In 1994, Lending was making a different documentary for PBS. “No Time to Be a Child” explored how several young people overcame the violence and poverty of their communities. The director was in the apartment of Dorothy Jackson, grandmother and matriarch of three generations living on welfare in a Chicago project. This included her two daughters, Alaissa and Wanda, and their children. Lending awaited Dorothy’s grandson, Terrell Collins, for an interview. An emerging community leader, Terrell was expected to be the one to break the family out of this environment. It would never be as the teenager was shot and killed on the way home.
At this point, you might expect the grieving Collins family would never break free of poverty and dispair. Lending stuck around to find out and something surprising happened. Alaissa’s daughter, Nickole, was the first to fill the void. Finding a real support group in the Boys & Girls Club, she became the first in her family to graduate high school and go on to college. Her example inspired the rest of the family.
Alaissa found a permanent job and education and pulled the family off of welfare. Dorothy eventually moved out of the projects and into her own home. The real miracle, though, was Wanda. Terrell’s mother was a prostitute consumed by crack-addiction. Dorothy had to raise her children. As the other Collins women moved on, Wanda found the strength to do the same. She found God, graduated from a substance abuse program, found a job, and learned how to take care of her kids.
After five years of chronicling them, Lending has created an astounding document.
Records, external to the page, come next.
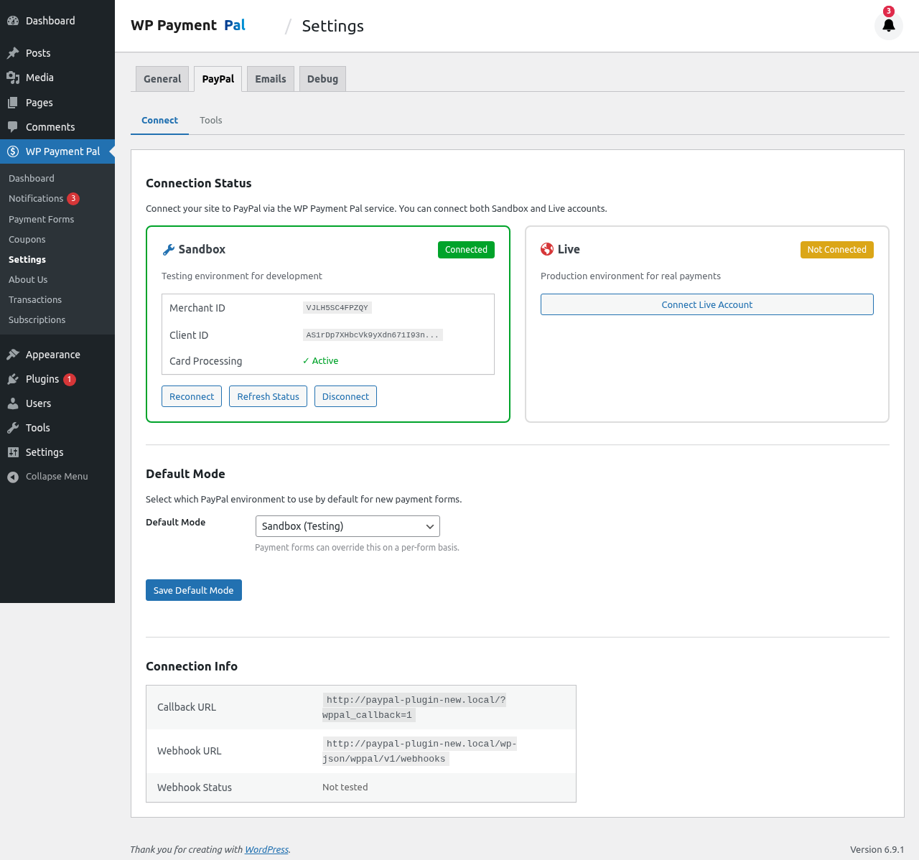
Task: Open Comments via the speech bubble icon
Action: (x=12, y=126)
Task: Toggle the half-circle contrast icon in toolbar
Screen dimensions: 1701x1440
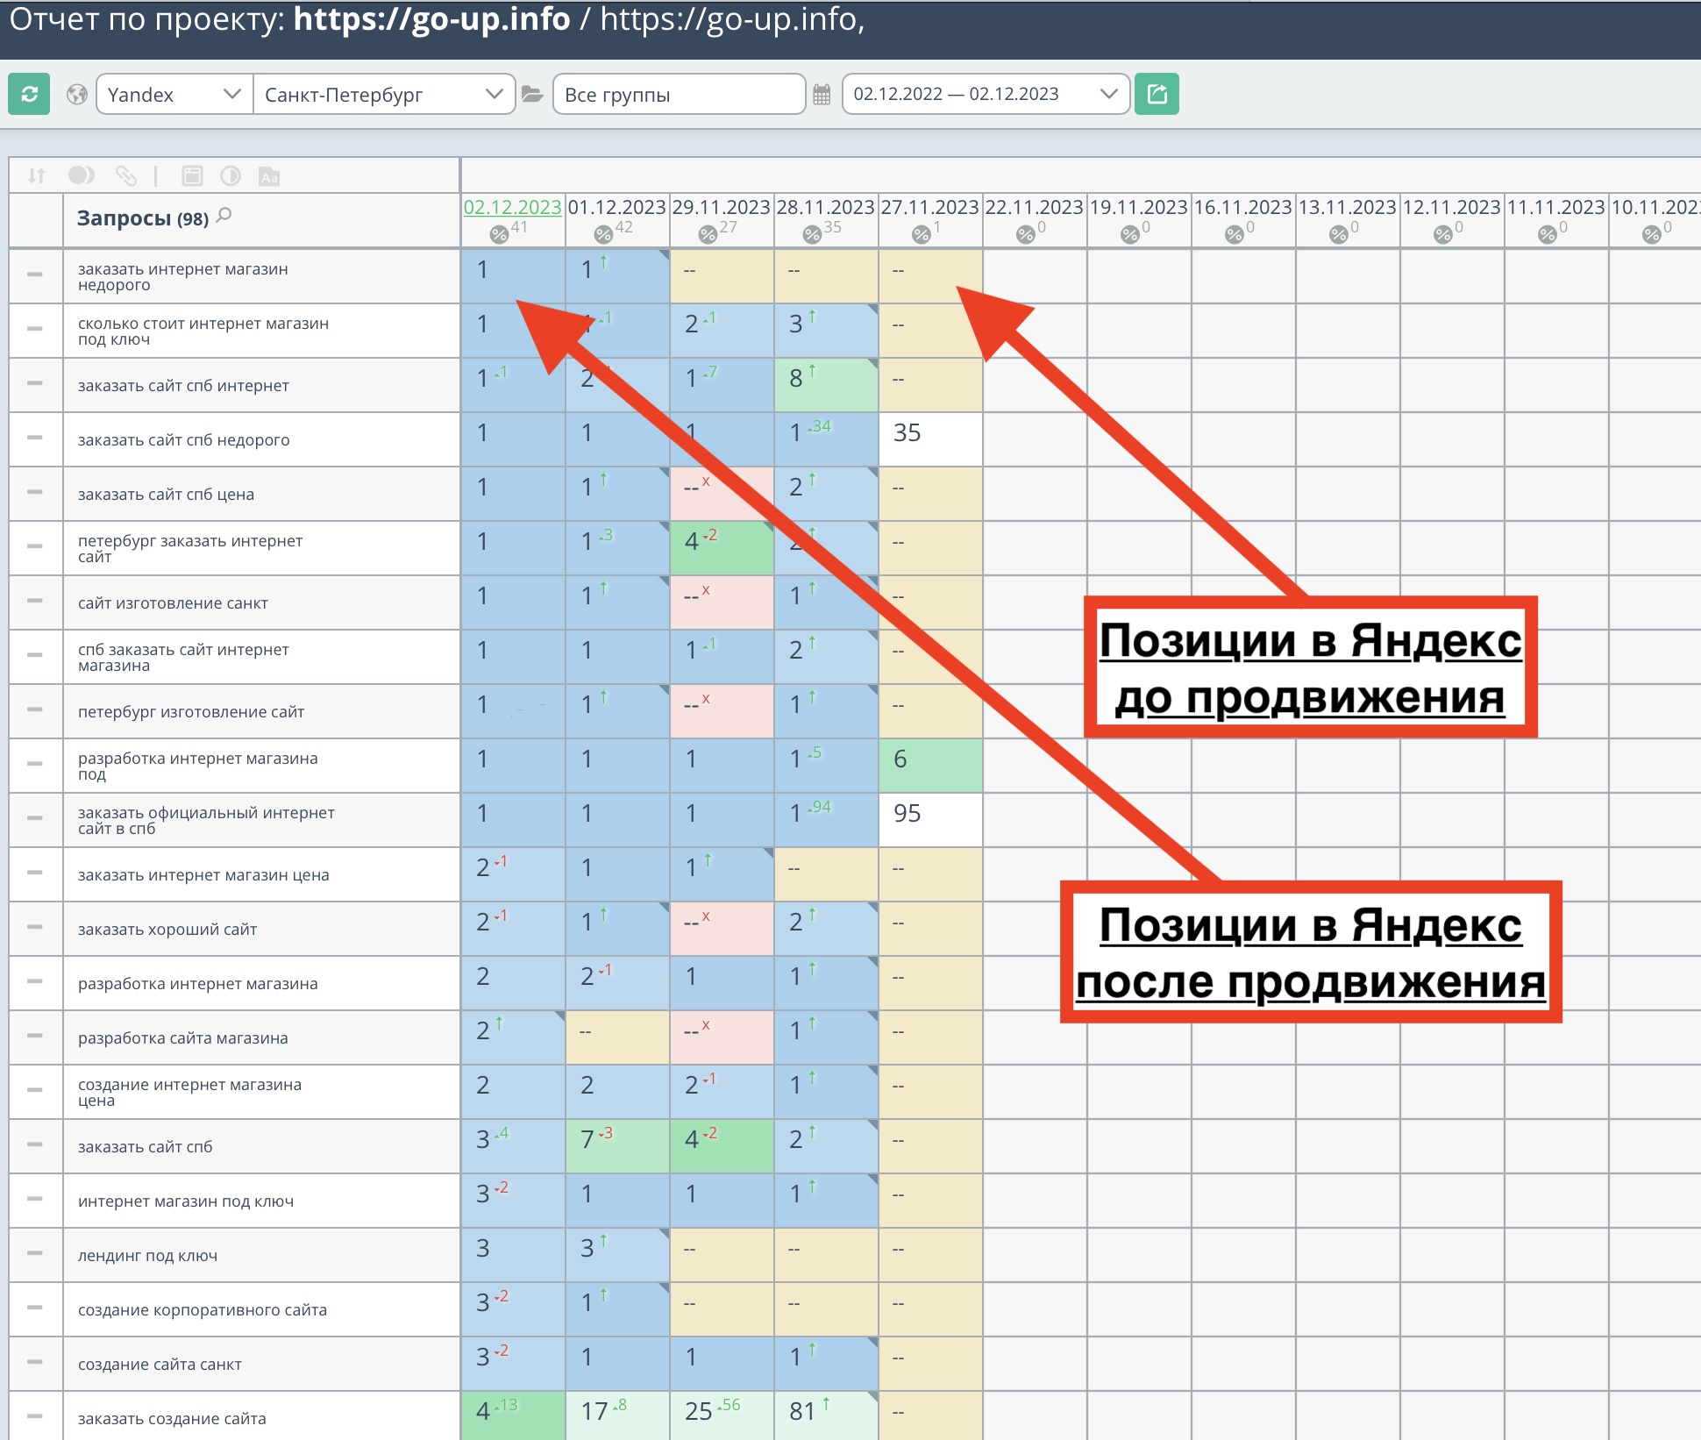Action: tap(231, 176)
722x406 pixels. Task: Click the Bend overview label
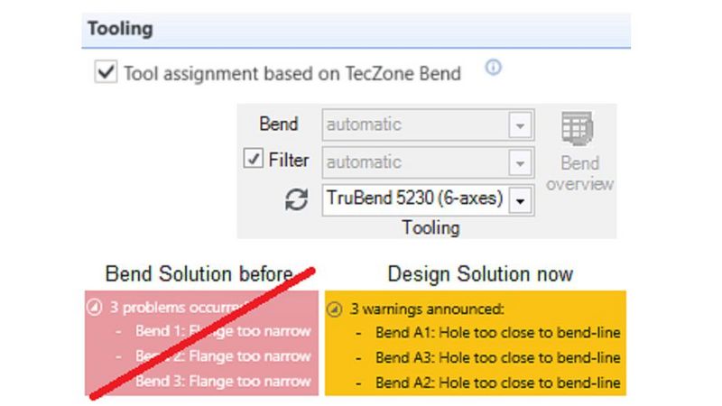click(580, 173)
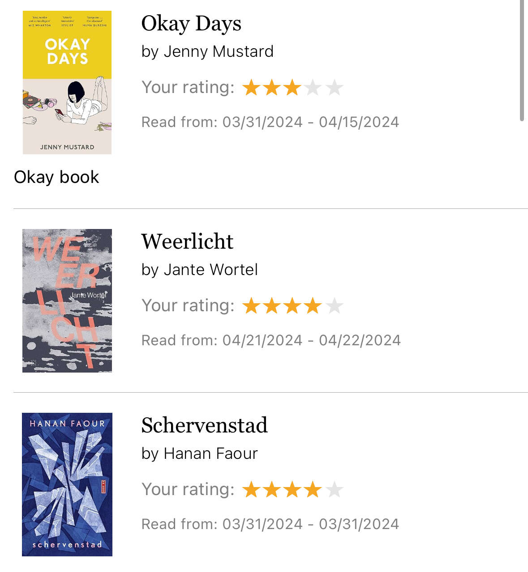This screenshot has height=572, width=528.
Task: Click the first star of Schervenstad rating
Action: pyautogui.click(x=251, y=490)
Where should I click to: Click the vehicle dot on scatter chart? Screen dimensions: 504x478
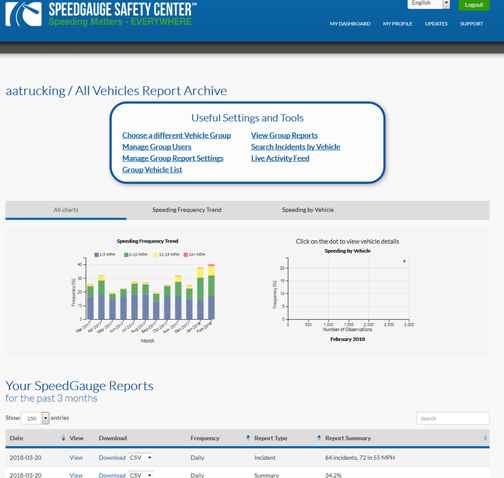coord(404,262)
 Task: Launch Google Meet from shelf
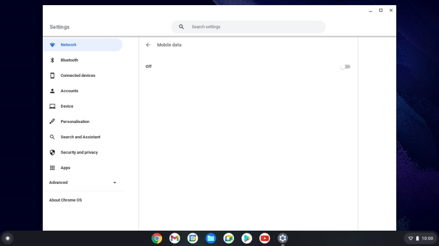[229, 239]
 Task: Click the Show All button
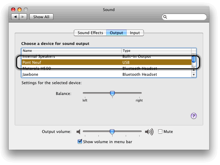41,17
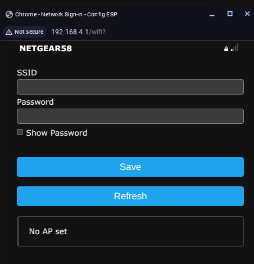Toggle via the Show Password label text
The height and width of the screenshot is (264, 254).
57,133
The obstacles were enormous, but most of the family has found some peace off of welfare and out of the projects. The great exception is Jack. He was with his younger brother when he was killed. As a gang member, some may blamed the shooting on him, but not as much as Jack blames himself. Guilt, addiction, and poverty eat away at him. He does have one thing. As the women in his family demonstrate, despite any odds there’s always hope.